**ARBEITSTEXT:**
::::::::::

Rechtsanwalt Medizinrecht Leipzig

Honorarkräfte im Krankenhaus sind regelmäßig sozialversicherungspflichtig

Urteile des Bundessozialgerichts (BSG) vom 04.06.2019 – B 12 R 11/18 R (Ärzte) und vom 07.06.2019 – B 12 R 6/18 R (Pflegekräfte)

Ärzte und Pflegekräfte, die als Honorarkräfte in einem Krankenhaus tätig sind, sind in dieser Tätigkeit regelmäßig nicht als Selbständige, sondern als sozialversicherungspflichtige Beschäftigte des Krankenhauses anzusehen.

Die Entscheidungen

Das Bundessozialgericht hat Anfang Juni dieses Jahres mehrere Verfahren entschieden, denen jeweils ein vergleichbarer Sachverhalt zugrunde lag. Die Ärzte, um die es in den Verfahren ging, erbrachten allgemeine Krankenhausleistungen ohne beim Krankenhaus in einem festen, und damit sozialversicherungspflichtigen Beschäftigungsverhältnis zu stehen. Die Entscheidungen zu den Pflegekräften ergingen zwar nicht in Fällen, bei denen die Pflegekräfte in Krankenhäusern, sondern in Pflegeeinrichtungen tätig waren, die Ergebnisse lassen sich jedoch auch auf Krankenhäuser übertragen. Anstelle eines Arbeitslohns erhielten die Ärzte und Pflegekräfte ein frei ausgehandeltes Honorar. Zahlungen an die Sozialversicherung erfolgten grundsätzlich nicht. Ausweislich der bisher allein vorliegenden Presseerklärungen kam das Bundessozialgericht in sämtlichen Entscheidungen zu der Einschätzung, dass die Betroffenen weisungsgebunden bzw. in eine Arbeitsorganisation eingegliedert waren. Der Umstand, dass Ärzte aufgrund ihrer berufsrechtlichen Situation keine Weisungen von Nichtärzten, und damit auch keine Weisungen des Krankenhausträgers in Bezug auf ihre eigentliche ärztliche Tätigkeit annehmen dürfen (§ 2 Abs. 4 MBO), führt aus Sicht des Bundesarbeitsgerichts zu keinem anderen Ergebnis. Aufgrund des hohen Organisationsgrades in Krankenhäusern und Pflegeeinrichtungen ist damit regelhaft von einer Eingliederung in die Arbeitsorganisation auszugehen (Dienstpläne, Teamarbeit). Freiräume für unternehmerische Entscheidungsspielräume, die für eine Selbständigkeit sprechen, sind aus Sicht des BSG bei einer Tätigkeit in diesen Einrichtungen regelmäßig nicht gegeben ist. Explizit weist das BSG darauf hin, dass ein etwaiger Fachkräftemangel im Gesundheitswesen keinen Einfluss auf die Frage hat, ob Sozialversicherungspflicht besteht.

::::::::::

**INHALT DER DATEN:**
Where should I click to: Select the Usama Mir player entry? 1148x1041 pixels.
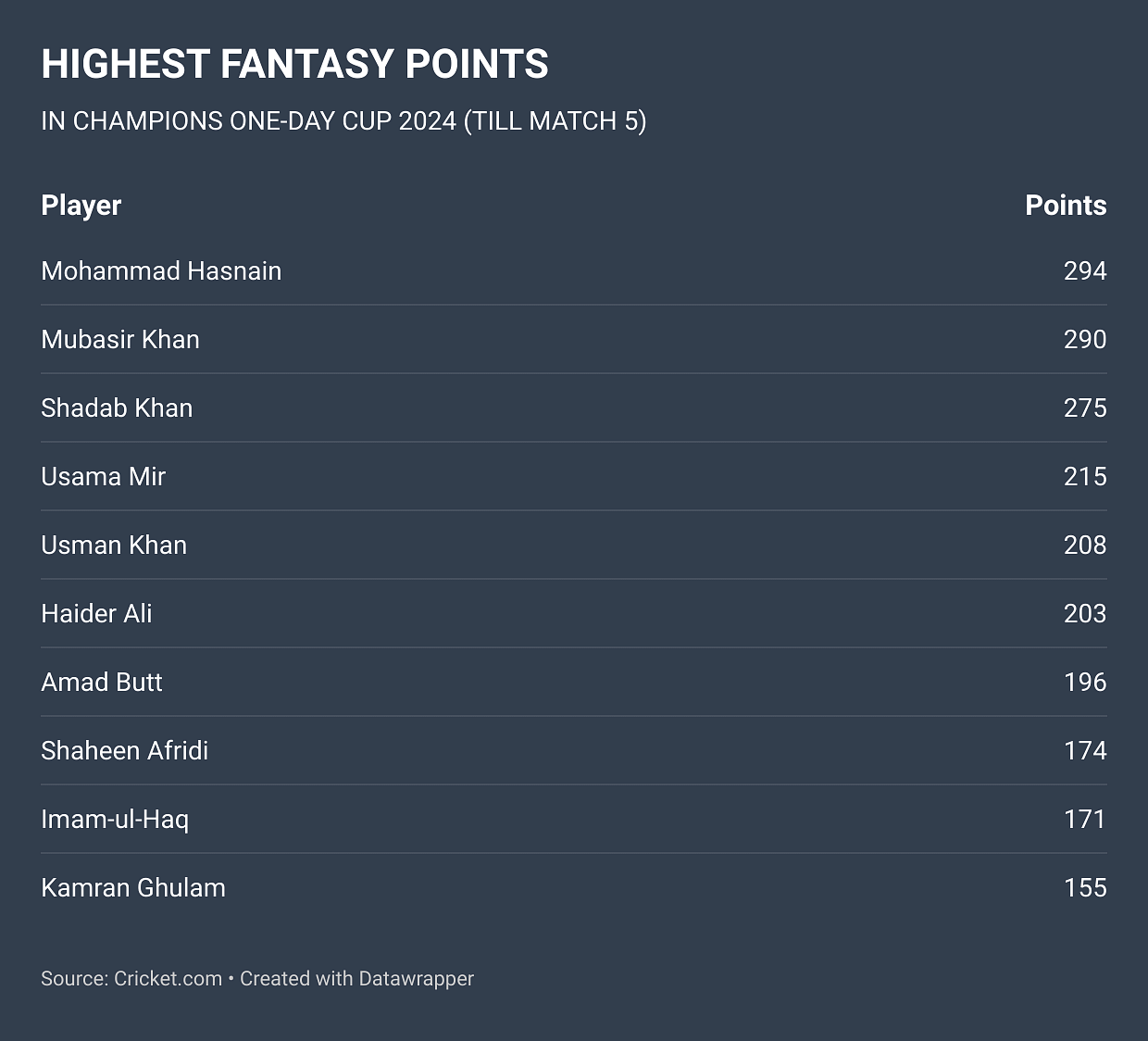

::::::::::

**TEILE DER ÜBUNG:**
(a) Geben Sie den Abschnitt des Arbeitstexts von „Honorarkräfte im Krankenhaus“ bis „des Krankenhauses anzusehen.“ wörtlich wieder.
(b) Welchen Einfluss hat laut Arbeitstext ein etwaiger Fachkräftemangel im Gesundheitswesen auf die Frage, ob Sozialversicherungspflicht besteht?
Die Daten haben mit dem Arbeitstext nichts zu tun.

**ERGEBNISSE JE AUFGABE:**
(a)
Honorarkräfte im Krankenhaus sind regelmäßig sozialversicherungspflichtig

Urteile des Bundessozialgerichts (BSG) vom 04.06.2019 – B 12 R 11/18 R (Ärzte) und vom 07.06.2019 – B 12 R 6/18 R (Pflegekräfte)

Ärzte und Pflegekräfte, die als Honorarkräfte in einem Krankenhaus tätig sind, sind in dieser Tätigkeit regelmäßig nicht als Selbständige, sondern als sozialversicherungspflichtige Beschäftigte des Krankenhauses anzusehen.

(b) Keinen; nach dem BSG hat ein etwaiger Fachkräftemangel keinen Einfluss darauf, ob Sozialversicherungspflicht besteht.